═════ Data records ═════
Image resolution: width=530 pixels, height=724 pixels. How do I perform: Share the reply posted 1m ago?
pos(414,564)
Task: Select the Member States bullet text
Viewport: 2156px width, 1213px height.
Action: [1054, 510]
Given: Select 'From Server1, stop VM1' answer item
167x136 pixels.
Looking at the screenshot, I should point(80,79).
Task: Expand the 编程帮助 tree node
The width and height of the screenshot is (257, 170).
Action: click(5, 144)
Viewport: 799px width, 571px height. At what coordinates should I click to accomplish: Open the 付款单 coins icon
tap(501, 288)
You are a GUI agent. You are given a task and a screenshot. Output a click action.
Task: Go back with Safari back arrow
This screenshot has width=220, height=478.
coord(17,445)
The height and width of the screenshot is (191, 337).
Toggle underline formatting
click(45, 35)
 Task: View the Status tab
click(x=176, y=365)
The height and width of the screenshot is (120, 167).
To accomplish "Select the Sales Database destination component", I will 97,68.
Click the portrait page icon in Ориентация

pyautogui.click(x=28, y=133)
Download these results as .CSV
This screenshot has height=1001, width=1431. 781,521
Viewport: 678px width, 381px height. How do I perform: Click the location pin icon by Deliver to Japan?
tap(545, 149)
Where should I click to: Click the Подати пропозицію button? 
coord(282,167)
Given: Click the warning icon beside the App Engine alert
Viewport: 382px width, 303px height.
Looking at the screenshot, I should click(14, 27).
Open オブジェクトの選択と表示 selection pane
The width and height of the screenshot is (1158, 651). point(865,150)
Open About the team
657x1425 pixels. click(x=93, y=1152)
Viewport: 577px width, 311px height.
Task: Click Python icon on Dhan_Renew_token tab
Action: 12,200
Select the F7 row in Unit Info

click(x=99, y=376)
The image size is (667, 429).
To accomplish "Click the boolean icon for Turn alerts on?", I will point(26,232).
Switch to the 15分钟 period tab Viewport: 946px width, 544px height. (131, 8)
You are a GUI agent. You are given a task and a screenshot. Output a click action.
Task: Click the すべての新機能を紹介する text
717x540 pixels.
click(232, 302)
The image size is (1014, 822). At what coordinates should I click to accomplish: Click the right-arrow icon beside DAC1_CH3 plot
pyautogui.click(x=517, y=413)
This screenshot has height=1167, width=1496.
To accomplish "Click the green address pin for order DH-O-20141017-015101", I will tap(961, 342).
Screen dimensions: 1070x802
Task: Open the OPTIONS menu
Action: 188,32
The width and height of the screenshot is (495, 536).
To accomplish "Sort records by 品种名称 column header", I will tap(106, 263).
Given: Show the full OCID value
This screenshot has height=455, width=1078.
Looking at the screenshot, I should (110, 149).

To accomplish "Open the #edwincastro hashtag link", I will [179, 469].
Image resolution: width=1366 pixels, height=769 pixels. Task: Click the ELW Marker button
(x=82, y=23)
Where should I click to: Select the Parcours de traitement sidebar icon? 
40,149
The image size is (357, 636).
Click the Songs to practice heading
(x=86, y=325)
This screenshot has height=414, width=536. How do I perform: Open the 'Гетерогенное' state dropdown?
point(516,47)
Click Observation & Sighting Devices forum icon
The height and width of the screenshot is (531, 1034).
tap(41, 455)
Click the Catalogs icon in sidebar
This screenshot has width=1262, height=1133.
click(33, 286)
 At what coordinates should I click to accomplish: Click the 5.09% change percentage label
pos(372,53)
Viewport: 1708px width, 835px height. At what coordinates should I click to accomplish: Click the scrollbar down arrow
═════
### Set exercise
Recast the lines above as a Markdown table with the columns "Row" and "Line text", giving each line its own numbered row and omitting blank lines.

### Answer in full
| Row | Line text |
|---|---|
| 1 | Image resolution: width=530 pixels, height=724 pixels. How do I perform: Share the reply posted 1m ago? |
| 2 | pos(414,564) |
| 3 | Task: Select the Member States bullet text |
| 4 | Viewport: 2156px width, 1213px height. |
| 5 | Action: [1054, 510] |
| 6 | Given: Select 'From Server1, stop VM1' answer item |
| 7 | 167x136 pixels. |
| 8 | Looking at the screenshot, I should point(80,79). |
| 9 | Task: Expand the 编程帮助 tree node |
| 10 | The width and height of the screenshot is (257, 170). |
| 11 | Action: click(5, 144) |
| 12 | Viewport: 799px width, 571px height. At what coordinates should I click to accomplish: Open the 付款单 coins icon |
| 13 | tap(501, 288) |
| 14 | You are a GUI agent. You are given a task and a screenshot. Output a click action. |
| 15 | Task: Go back with Safari back arrow |
| 16 | This screenshot has width=220, height=478. |
| 17 | coord(17,445) |
| 18 | The height and width of the screenshot is (191, 337). |
| 19 | Toggle underline formatting |
| 20 | click(45, 35) |
| 21 |  Task: View the Status tab |
| 22 | click(x=176, y=365) |
| 23 | The height and width of the screenshot is (120, 167). |
| 24 | To accomplish "Select the Sales Database destination component", I will 97,68. |
| 25 | Click the portrait page icon in Ориентация |
| 26 | pyautogui.click(x=28, y=133) |
| 27 | Download these results as .CSV |
| 28 | This screenshot has height=1001, width=1431. 781,521 |
| 29 | Viewport: 678px width, 381px height. How do I perform: Click the location pin icon by Deliver to Japan? |
| 30 | tap(545, 149) |
| 31 | Where should I click to: Click the Подати пропозицію button?  |
| 32 | coord(282,167) |
| 33 | Given: Click the warning icon beside the App Engine alert |
| 34 | Viewport: 382px width, 303px height. |
| 35 | Looking at the screenshot, I should click(14, 27). |
| 36 | Open オブジェクトの選択と表示 selection pane |
| 37 | The width and height of the screenshot is (1158, 651). point(865,150) |
| 38 | Open About the team |
| 39 | 657x1425 pixels. click(x=93, y=1152) |
| 40 | Viewport: 577px width, 311px height. |
| 41 | Task: Click Python icon on Dhan_Renew_token tab |
| 42 | Action: 12,200 |
| 43 | Select the F7 row in Unit Info |
| 44 | click(x=99, y=376) |
| 45 | The image size is (667, 429). |
| 46 | To accomplish "Click the boolean icon for Turn alerts on?", I will point(26,232). |
| 47 | Switch to the 15分钟 period tab Viewport: 946px width, 544px height. (131, 8) |
| 48 | You are a GUI agent. You are given a task and a screenshot. Output a click action. |
| 49 | Task: Click the すべての新機能を紹介する text |
| 50 | 717x540 pixels. |
| 51 | click(232, 302) |
| 52 | The image size is (1014, 822). At what coordinates should I click to accomplish: Click the right-arrow icon beside DAC1_CH3 plot |
| 53 | pyautogui.click(x=517, y=413) |
| 54 | This screenshot has height=1167, width=1496. |
| 55 | To accomplish "Click the green address pin for order DH-O-20141017-015101", I will tap(961, 342). |
| 56 | Screen dimensions: 1070x802 |
| 57 | Task: Open the OPTIONS menu |
| 58 | Action: 188,32 |
| 59 | The width and height of the screenshot is (495, 536). |
| 60 | To accomplish "Sort records by 品种名称 column header", I will tap(106, 263). |
| 61 | Given: Show the full OCID value |
| 62 | This screenshot has height=455, width=1078. |
| 63 | Looking at the screenshot, I should (110, 149). |
| 64 | To accomplish "Open the #edwincastro hashtag link", I will [179, 469]. |
| 65 | Image resolution: width=1366 pixels, height=769 pixels. Task: Click the ELW Marker button |
| 66 | (x=82, y=23) |
| 67 | Where should I click to: Select the Parcours de traitement sidebar icon?  |
| 68 | 40,149 |
| 69 | The image size is (357, 636). |
| 70 | Click the Songs to practice heading |
| 71 | (x=86, y=325) |
| 72 | This screenshot has height=414, width=536. How do I perform: Open the 'Гетерогенное' state dropdown? |
| 73 | point(516,47) |
| 74 | Click Observation & Sighting Devices forum icon |
| 75 | The height and width of the screenshot is (531, 1034). |
| 76 | tap(41, 455) |
| 77 | Click the Catalogs icon in sidebar |
| 78 | This screenshot has width=1262, height=1133. |
| 79 | click(33, 286) |
| 80 |  At what coordinates should I click to accomplish: Click the 5.09% change percentage label |
| 81 | pos(372,53) |
| 82 | Viewport: 1708px width, 835px height. At what coordinates should I click to accomplish: Click the scrollbar down arrow |